* [Your objective]
Rewrite the records starting at the line that contains "Click the حفظ" and ending at the last line of the records. Keep every line in full, but multiply each coordinate in the answers by 0.2 and round it to a whole number, with halves rounded up.

[Records for finding words and items on a page]
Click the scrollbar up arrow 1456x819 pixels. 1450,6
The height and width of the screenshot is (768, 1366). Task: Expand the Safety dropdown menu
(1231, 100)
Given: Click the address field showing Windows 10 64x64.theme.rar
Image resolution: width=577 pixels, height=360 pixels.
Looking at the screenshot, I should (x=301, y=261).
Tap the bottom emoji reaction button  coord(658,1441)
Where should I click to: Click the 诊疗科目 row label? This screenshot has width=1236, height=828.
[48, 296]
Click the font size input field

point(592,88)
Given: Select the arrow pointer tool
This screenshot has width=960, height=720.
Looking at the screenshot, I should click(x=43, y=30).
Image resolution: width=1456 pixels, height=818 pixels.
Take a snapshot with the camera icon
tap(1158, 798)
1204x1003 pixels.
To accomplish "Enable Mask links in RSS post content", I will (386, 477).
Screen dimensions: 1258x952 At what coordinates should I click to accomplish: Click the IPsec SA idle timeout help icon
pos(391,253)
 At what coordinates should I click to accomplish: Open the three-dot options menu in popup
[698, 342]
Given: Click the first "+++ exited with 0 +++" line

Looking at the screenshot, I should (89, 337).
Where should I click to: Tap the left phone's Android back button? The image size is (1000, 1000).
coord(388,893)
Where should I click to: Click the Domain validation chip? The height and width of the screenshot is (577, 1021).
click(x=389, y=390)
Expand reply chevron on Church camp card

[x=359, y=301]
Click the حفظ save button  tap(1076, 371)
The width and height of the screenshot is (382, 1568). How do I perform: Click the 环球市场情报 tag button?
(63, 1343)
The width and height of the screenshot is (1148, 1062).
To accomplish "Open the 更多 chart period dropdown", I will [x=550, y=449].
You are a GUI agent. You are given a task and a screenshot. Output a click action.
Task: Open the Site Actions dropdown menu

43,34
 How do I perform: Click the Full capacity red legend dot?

* [The output]
Click the حفظ save button  tap(215, 74)
The width and height of the screenshot is (382, 1568). How do I perform: Click the 环球市场情报 tag button?
(13, 269)
The width and height of the screenshot is (1148, 1062).
To accomplish "Open the 更多 chart period dropdown", I will [x=110, y=90].
You are a GUI agent. You are given a task and a screenshot. Output a click action.
Task: Open the Site Actions dropdown menu

9,7
 How do I perform: Click the Full capacity red legend dot?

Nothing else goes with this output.